** start Data section **
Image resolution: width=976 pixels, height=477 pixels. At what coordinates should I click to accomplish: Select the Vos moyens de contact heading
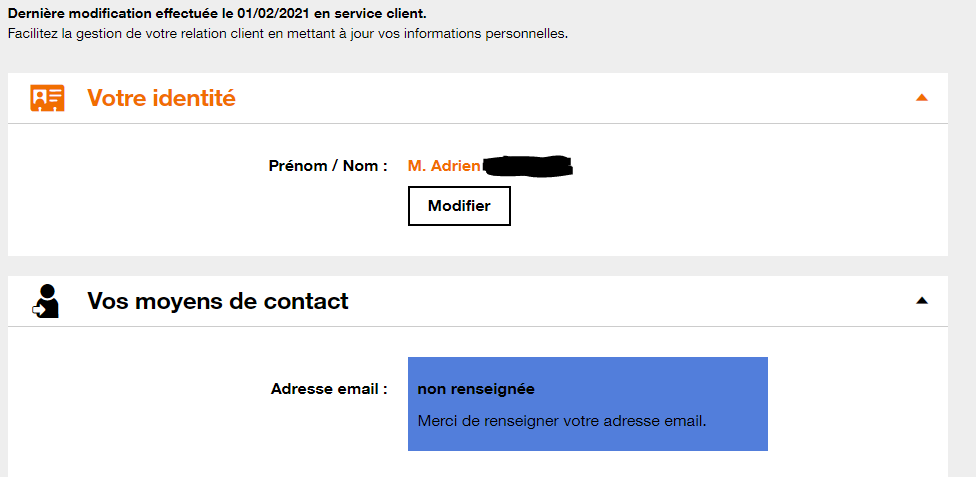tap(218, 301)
** end Data section **
** start Data section **
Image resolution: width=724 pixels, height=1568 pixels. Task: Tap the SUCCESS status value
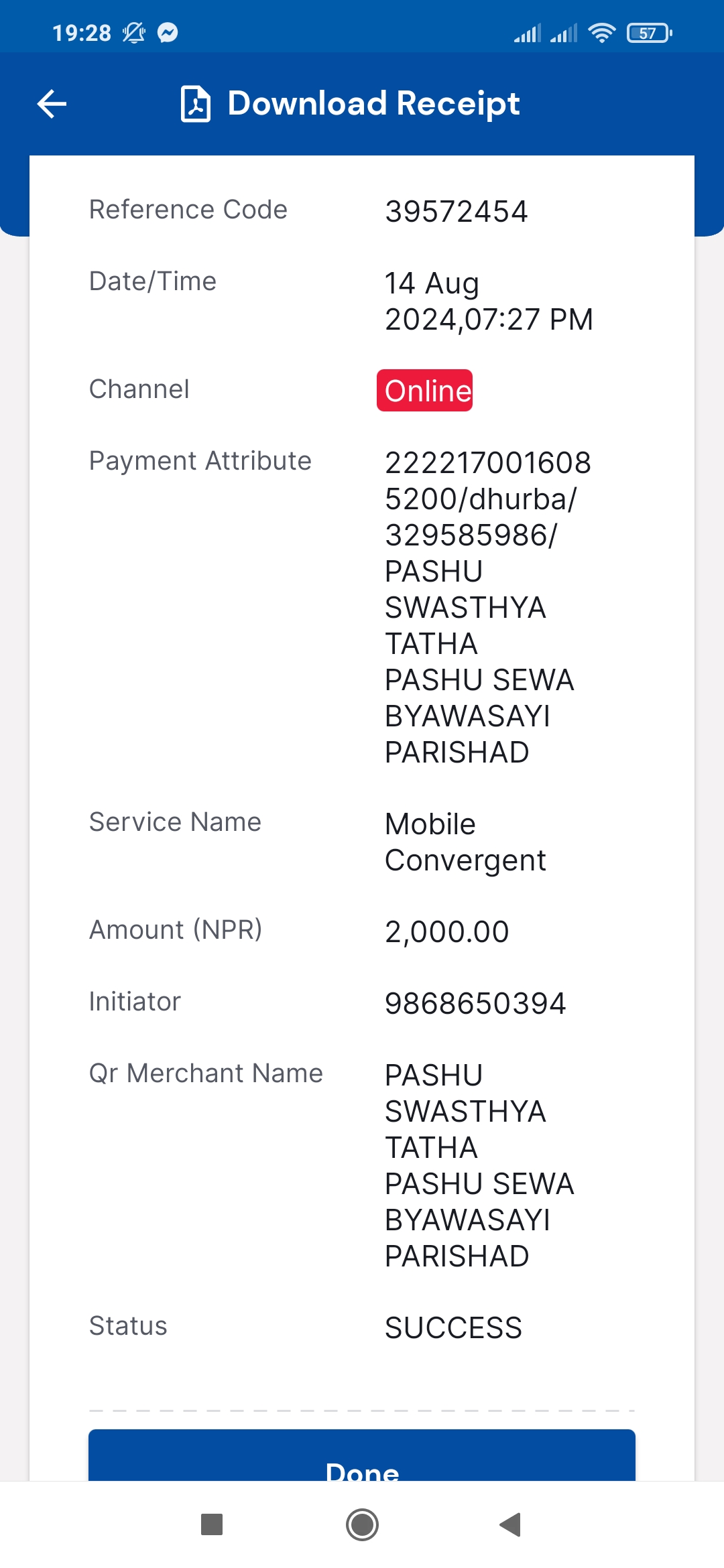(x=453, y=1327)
** end Data section **
** start Data section **
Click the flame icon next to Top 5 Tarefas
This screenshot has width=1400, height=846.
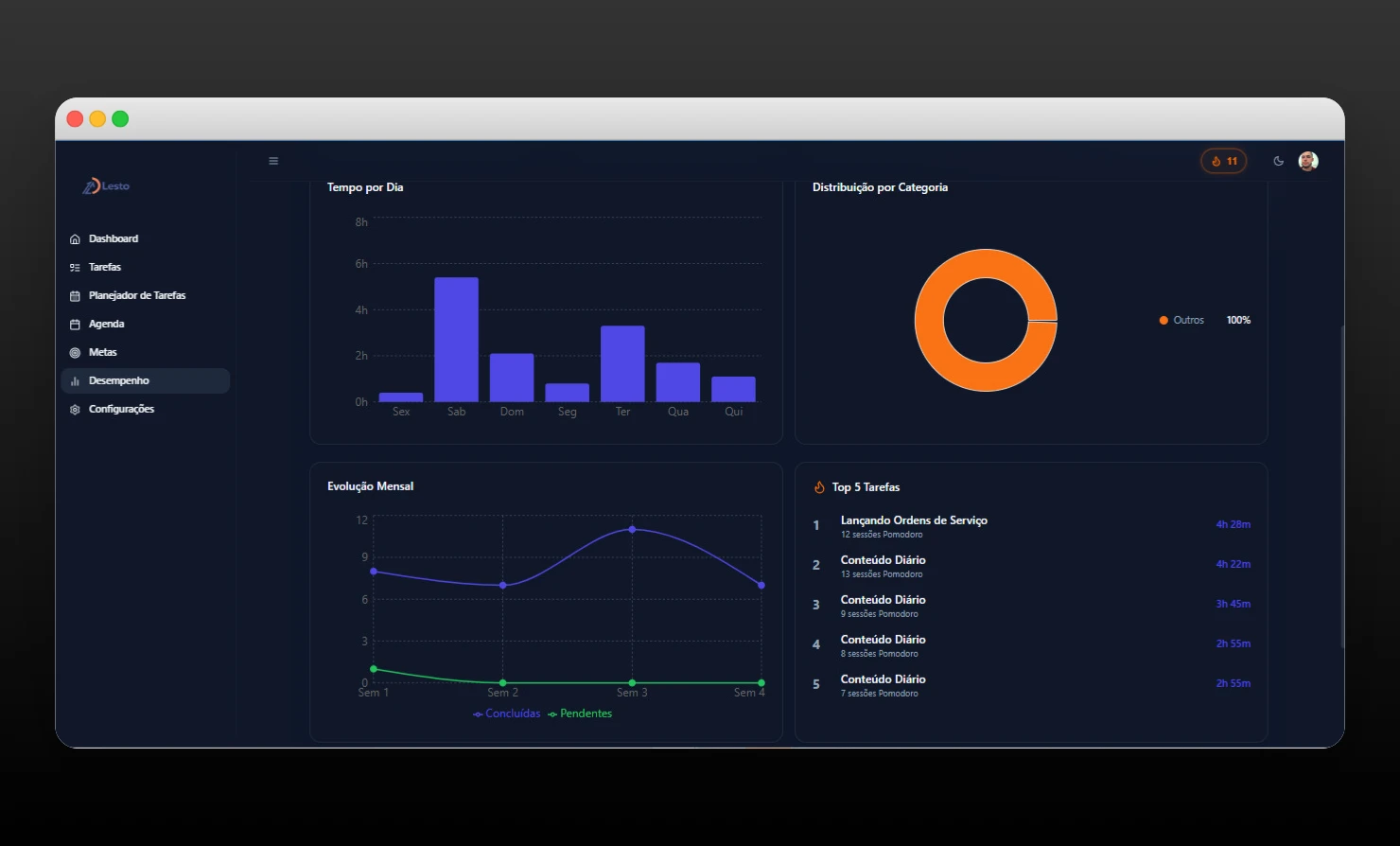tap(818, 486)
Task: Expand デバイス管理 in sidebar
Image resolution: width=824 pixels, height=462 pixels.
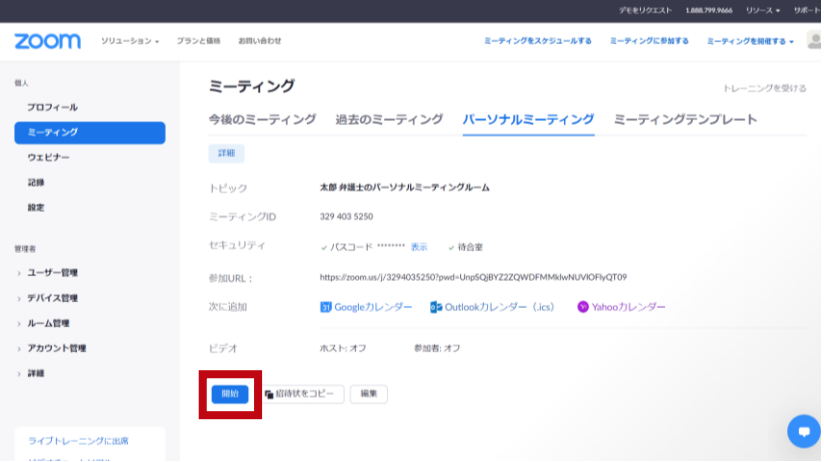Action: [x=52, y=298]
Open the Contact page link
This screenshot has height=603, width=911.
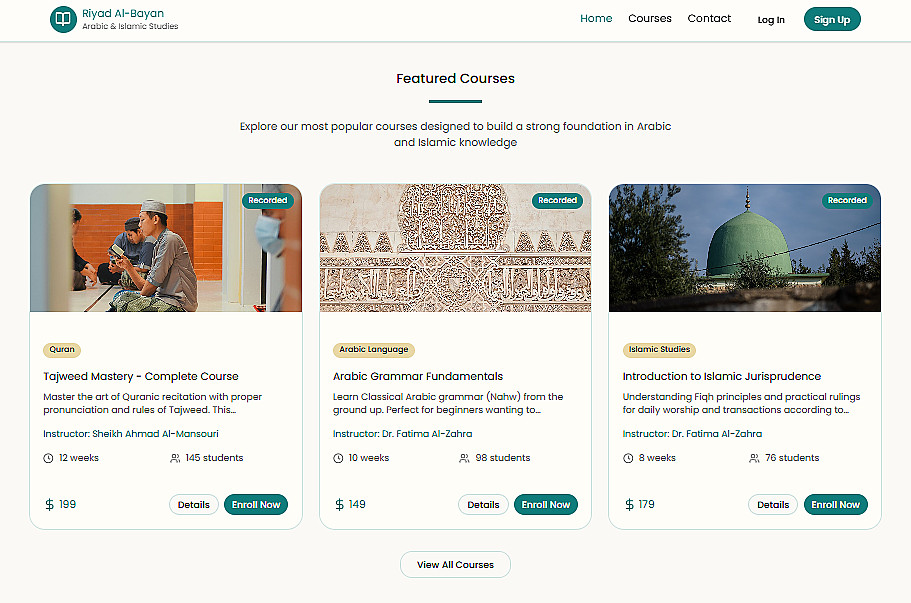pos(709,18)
** end Data section **
Problem to solve = Print the listing lines from the one containing "Image resolution: width=976" through the one containing "tap(218, 301)", both included, with no changes. Leave the pictures out.

Result of the exercise =
Image resolution: width=976 pixels, height=477 pixels. At what coordinates should I click to accomplish: Select the Vos moyens de contact heading
tap(218, 301)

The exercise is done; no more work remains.